Assigned task: The records below should be copied in full, exactly as shown.

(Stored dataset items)
* * *

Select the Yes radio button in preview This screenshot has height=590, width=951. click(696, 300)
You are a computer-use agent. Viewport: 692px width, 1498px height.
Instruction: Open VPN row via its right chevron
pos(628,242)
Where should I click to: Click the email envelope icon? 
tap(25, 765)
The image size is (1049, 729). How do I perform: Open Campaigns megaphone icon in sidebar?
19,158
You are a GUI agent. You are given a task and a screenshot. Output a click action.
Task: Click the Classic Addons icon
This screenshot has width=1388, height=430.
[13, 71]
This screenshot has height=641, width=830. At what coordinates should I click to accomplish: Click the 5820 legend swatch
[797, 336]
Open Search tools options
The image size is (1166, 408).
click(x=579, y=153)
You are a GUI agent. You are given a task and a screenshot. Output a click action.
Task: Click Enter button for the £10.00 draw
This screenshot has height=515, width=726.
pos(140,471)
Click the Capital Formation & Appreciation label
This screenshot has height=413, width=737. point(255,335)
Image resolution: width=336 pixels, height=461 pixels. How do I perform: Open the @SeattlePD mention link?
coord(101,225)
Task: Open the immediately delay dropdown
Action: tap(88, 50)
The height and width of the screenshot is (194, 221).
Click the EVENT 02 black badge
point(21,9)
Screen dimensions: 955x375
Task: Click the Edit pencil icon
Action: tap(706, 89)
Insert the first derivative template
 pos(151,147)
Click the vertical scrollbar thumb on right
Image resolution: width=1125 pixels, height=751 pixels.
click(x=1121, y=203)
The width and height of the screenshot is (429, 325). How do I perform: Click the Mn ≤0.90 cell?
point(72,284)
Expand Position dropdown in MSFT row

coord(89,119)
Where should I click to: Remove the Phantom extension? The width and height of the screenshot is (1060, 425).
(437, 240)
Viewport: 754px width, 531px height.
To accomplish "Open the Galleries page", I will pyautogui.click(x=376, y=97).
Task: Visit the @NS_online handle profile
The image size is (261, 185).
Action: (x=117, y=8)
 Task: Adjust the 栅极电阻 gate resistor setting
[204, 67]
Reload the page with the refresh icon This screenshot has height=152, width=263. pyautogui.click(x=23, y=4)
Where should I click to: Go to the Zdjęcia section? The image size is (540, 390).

* * *

Solved problem:
Select the Yes radio button in preview This screenshot has height=590, width=951. click(696, 300)
You are a computer-use agent. Viewport: 692px width, 1498px height.
Instruction: Open VPN row via its right chevron
pos(628,242)
Where should I click to: Click the email envelope icon? 
tap(25, 765)
The image size is (1049, 729). How do I perform: Open Campaigns megaphone icon in sidebar?
19,158
You are a GUI agent. You are given a task and a screenshot. Output a click action.
Task: Click the Classic Addons icon
This screenshot has width=1388, height=430.
[13, 71]
This screenshot has height=641, width=830. At what coordinates should I click to accomplish: Click the 5820 legend swatch
[797, 336]
Open Search tools options
The image size is (1166, 408).
click(x=579, y=153)
You are a GUI agent. You are given a task and a screenshot. Output a click action.
Task: Click Enter button for the £10.00 draw
This screenshot has height=515, width=726.
pos(140,471)
Click the Capital Formation & Appreciation label
This screenshot has height=413, width=737. point(255,335)
Image resolution: width=336 pixels, height=461 pixels. How do I perform: Open the @SeattlePD mention link?
coord(101,225)
Task: Open the immediately delay dropdown
Action: tap(88, 50)
The height and width of the screenshot is (194, 221).
Click the EVENT 02 black badge
point(21,9)
Screen dimensions: 955x375
Task: Click the Edit pencil icon
Action: tap(706, 89)
Insert the first derivative template
 pos(151,147)
Click the vertical scrollbar thumb on right
Image resolution: width=1125 pixels, height=751 pixels.
click(x=1121, y=203)
The width and height of the screenshot is (429, 325). How do I perform: Click the Mn ≤0.90 cell?
point(72,284)
Expand Position dropdown in MSFT row

coord(89,119)
Where should I click to: Remove the Phantom extension? The width and height of the screenshot is (1060, 425).
(437, 240)
Viewport: 754px width, 531px height.
To accomplish "Open the Galleries page", I will pyautogui.click(x=376, y=97).
Task: Visit the @NS_online handle profile
The image size is (261, 185).
Action: (x=117, y=8)
 Task: Adjust the 栅极电阻 gate resistor setting
[204, 67]
Reload the page with the refresh icon This screenshot has height=152, width=263. pyautogui.click(x=23, y=4)
Where should I click to: Go to the Zdjęcia section? The image size is (540, 390).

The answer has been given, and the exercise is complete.